_Input_:
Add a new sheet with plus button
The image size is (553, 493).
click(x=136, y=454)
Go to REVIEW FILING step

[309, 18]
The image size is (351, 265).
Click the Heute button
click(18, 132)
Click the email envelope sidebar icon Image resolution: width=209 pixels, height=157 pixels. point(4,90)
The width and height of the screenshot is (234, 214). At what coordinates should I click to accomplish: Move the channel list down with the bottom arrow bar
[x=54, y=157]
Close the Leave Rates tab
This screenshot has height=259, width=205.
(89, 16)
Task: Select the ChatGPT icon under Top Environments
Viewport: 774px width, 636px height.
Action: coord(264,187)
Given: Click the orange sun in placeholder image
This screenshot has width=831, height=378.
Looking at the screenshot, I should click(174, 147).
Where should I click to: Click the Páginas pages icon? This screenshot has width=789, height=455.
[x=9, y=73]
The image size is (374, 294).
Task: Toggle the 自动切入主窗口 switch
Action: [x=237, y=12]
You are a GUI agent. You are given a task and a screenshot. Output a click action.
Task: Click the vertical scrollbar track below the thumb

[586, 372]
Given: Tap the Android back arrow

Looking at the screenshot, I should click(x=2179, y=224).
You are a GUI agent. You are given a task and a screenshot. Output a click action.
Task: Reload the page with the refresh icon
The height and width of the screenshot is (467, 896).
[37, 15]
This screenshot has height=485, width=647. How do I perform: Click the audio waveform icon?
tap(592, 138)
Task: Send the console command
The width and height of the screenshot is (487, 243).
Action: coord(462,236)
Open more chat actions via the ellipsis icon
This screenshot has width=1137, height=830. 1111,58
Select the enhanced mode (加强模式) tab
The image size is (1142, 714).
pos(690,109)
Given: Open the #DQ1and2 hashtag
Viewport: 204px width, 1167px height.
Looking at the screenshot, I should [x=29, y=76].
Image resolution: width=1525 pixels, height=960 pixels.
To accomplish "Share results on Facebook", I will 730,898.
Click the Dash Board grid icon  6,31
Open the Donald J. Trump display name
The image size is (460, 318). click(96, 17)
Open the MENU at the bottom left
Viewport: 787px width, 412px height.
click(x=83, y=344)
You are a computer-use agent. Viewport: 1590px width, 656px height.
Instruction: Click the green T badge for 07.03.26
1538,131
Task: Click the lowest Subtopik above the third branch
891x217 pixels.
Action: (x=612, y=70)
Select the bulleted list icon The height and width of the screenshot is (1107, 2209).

_Problem_: Each line above that includes the word "resolution" is to be copied.

_Exercise solution_:
Click the email envelope sidebar icon Image resolution: width=209 pixels, height=157 pixels. point(4,90)
Image resolution: width=1525 pixels, height=960 pixels.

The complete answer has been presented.